In [None]:
# Code that tunes and trains the ARIMA model on all the exchange rates to perform forecasts and calculate the model uncertainty using the ARIMA model itself.
# Author Samwel Portelli <samwel.portelli.18@um.edu.mt>


In [None]:
from deel.puncc.metrics import regression_ace
from deel.puncc.metrics import regression_mean_coverage
from deel.puncc.metrics import regression_sharpness
import pandas as pd
from statsmodels.tsa.arima.model import ARIMA
import numpy as np
import matplotlib.pyplot as plt
import pmdarima
from pmdarima.arima import ndiffs
import pmdarima as pm
import os
import csv

def direction_accuracy(actual, predicted):
    """
    Calculate the direction accuracy between actual and predicted values.

    Parameters:
    actual (list): List of actual values (time series).
    predicted (list): List of predicted values (time series).

    Returns:
    float: Direction accuracy in percentage.
    """
    # Ensure the lengths of actual and predicted are the same
    if len(actual) != len(predicted):
        raise ValueError("Input lists must have the same length.")

    # Calculate differences between consecutive values
    actual_diff = [actual[i] - actual[i-1] for i in range(1, len(actual))]
    predicted_diff = [predicted[i] - actual[i-1] for i in range(1, len(predicted))]

    # Count the number of correct predictions
    correct_predictions = sum((a * p) > 0 for a, p in zip(actual_diff, predicted_diff))

    # Calculate accuracy as a percentage
    accuracy_percentage = (correct_predictions / len(actual_diff)) * 100.0

    return float(accuracy_percentage)

def create_unique_folder(folder_name):
    version = 1
    new_folder_name = folder_name
    while os.path.exists(new_folder_name):
        new_folder_name = f"{folder_name}_v{version}"
        version += 1
    os.makedirs(new_folder_name)
    return new_folder_name

In [None]:
def forecast_one_step(model, exog_y_test_values, alpha):
    fc, conf_int = model.predict(n_periods=1,X=exog_y_test_values, return_conf_int=True, alpha=alpha)
    return (
        fc.tolist()[0],
        np.asarray(conf_int).tolist()[0])

In [None]:
# Load the exchange_rate dataset
data = pd.read_csv("C:/Users/porte/Downloads/dataset/exchange_rate/exchange_rate.csv", index_col='date', parse_dates=True)

# Select the relevant columns for the model
columns = ['0', '1', '2', '3', '4', '5', '6', 'OT']

# Extract the relevant subset for training and testing
window_size = 20

train_data = data.iloc[:5311]
test_data = data.iloc[5291:]

train_end = 5311
test_start = 5311
test_end = len(data)

alphas=[0.01, 0.05, 0.1, 0.15]
confidence=np.subtract(np.ones(len(alphas)), alphas)

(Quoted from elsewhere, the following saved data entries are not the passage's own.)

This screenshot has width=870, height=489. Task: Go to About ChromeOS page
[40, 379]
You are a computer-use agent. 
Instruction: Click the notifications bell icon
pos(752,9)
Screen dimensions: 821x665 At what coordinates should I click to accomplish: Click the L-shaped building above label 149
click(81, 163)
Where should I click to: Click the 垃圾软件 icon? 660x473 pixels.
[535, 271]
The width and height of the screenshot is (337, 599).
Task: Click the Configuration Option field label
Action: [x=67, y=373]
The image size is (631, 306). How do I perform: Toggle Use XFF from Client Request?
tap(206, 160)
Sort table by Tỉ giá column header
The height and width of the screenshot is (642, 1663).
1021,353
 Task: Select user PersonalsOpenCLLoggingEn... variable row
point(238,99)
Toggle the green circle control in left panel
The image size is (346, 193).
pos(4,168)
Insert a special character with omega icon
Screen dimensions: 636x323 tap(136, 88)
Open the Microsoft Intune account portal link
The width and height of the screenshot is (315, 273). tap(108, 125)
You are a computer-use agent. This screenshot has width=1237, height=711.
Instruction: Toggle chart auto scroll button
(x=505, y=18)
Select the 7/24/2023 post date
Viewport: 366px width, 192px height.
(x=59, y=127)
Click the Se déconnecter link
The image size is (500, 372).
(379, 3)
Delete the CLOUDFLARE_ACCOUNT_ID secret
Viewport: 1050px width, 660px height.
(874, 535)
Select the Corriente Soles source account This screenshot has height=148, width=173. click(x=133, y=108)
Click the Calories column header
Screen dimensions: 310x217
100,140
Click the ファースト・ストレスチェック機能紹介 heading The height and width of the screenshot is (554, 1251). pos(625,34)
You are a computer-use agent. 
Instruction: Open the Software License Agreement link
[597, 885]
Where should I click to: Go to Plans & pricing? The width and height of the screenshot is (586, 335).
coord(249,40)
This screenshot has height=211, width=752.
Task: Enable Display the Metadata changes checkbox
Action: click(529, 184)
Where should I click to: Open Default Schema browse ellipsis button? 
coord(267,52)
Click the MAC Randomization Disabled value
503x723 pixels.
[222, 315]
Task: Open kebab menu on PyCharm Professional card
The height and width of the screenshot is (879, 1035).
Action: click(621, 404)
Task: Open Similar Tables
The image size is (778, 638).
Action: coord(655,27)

targets = ['0', '1', '2', '3', '4', '5', '6', 'OT']

folder_names = ['.\\arimarunningaModelPerAlpha\\test_arima_model_data_0', '.\\arimarunningaModelPerAlpha\\test_arima_model_data_1', '.\\arimarunningaModelPerAlpha\\test_arima_model_data_2', '.\\arimarunningaModelPerAlpha\\test_arima_model_data_3', '.\\arimarunningaModelPerAlpha\\test_arima_model_data_4', '.\\arimarunningaModelPerAlpha\\test_arima_model_data_5', '.\\arimarunningaModelPerAlpha\\test_arima_model_data_6', '.\\arimarunningaModelPerAlpha\\test_arima_model_data_OT']

orders = []
model_alpha = []

for ind, target in enumerate(targets):
     
    folder_name = create_unique_folder(folder_names[ind])
        
    # Create rolling windows for training data
    train_X, train_y = create_rolling_windows(train_data, window_size, target)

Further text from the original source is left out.